PubMed 11125213
Referenced in: none
Automatically associated channels: ClC3 , ClC4
Title: Structure and function of the ion channel ICln.
Authors: J Fürst, M Jakab, M König, M Ritter, M Gschwentner, J Rudzki, J Danzl, M Mayer, C M Burtscher, J Schirmer, B Maier, M Nairz, S Chwatal, M Paulmichl
Journal, date & volume: Cell. Physiol. Biochem., 2000 , 10, 329-34
PubMed link: http://www.ncbi.nlm.nih.gov/pubmed/11125213
Abstract
Normal function of organs and cells is tightly linked to the cytoarchitecture. Control of the cell volume is therefore vital for the organism.

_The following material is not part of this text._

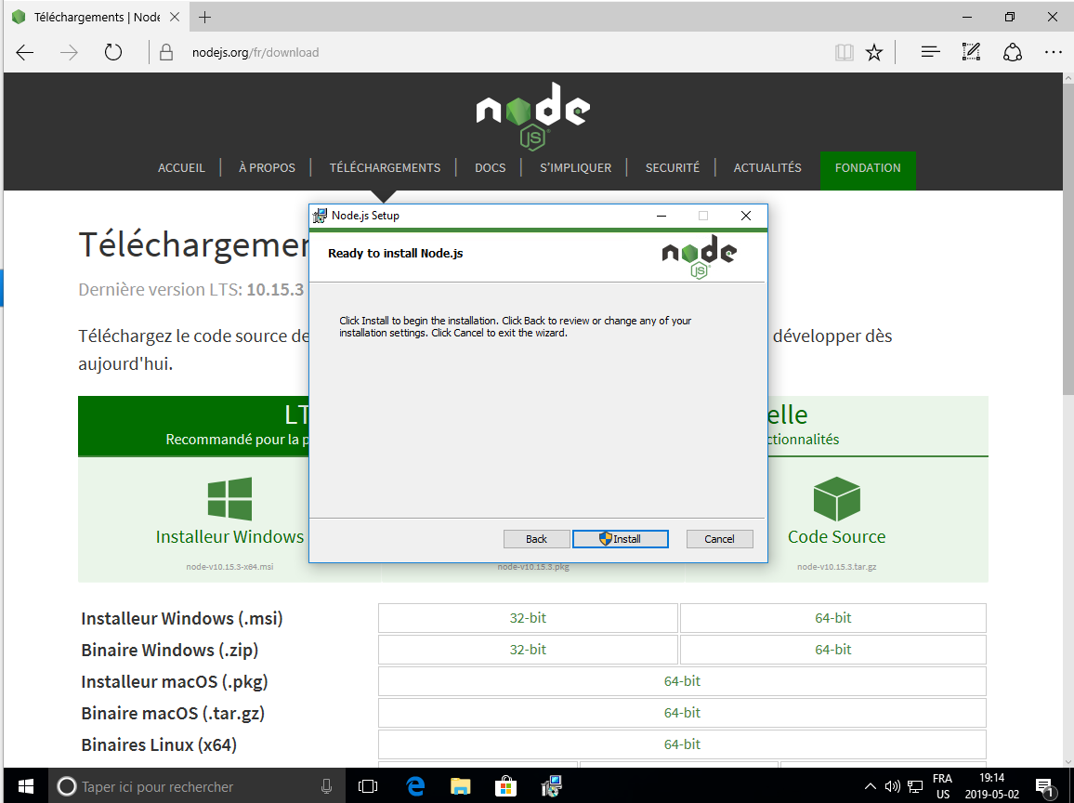Go to the À PROPOS page

pos(267,168)
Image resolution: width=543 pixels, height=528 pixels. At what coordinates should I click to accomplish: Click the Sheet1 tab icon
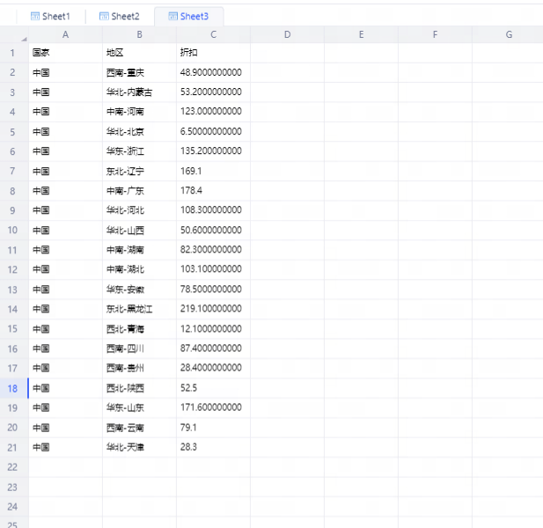pyautogui.click(x=35, y=16)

A widely established strategy of cells to counteract swelling is the activation of chloride and potassium channels, which leads to a net efflux of salt followed by water - a process termed regulatory volume decrease. Since there is evidence for swelling-dependent chloride channels (IClswell) being activated also during pathological processes, the identification of the molecular entity underlying IClswell is of utmost importance. Several proteins are discussed as the channel forming IClswell, i.e. phospholemman, p-glycoprotein, CLC-3 and ICln. In this review we would like to focus on the properties of ICln, a protein cloned from a Madin Darby canine kidney (MDCK) cell library whose expression in Xenopus laevis oocytes resulted in a nucleotide sensitive outwardly rectifying chloride current closely resembling the biophysical properties of IClswell.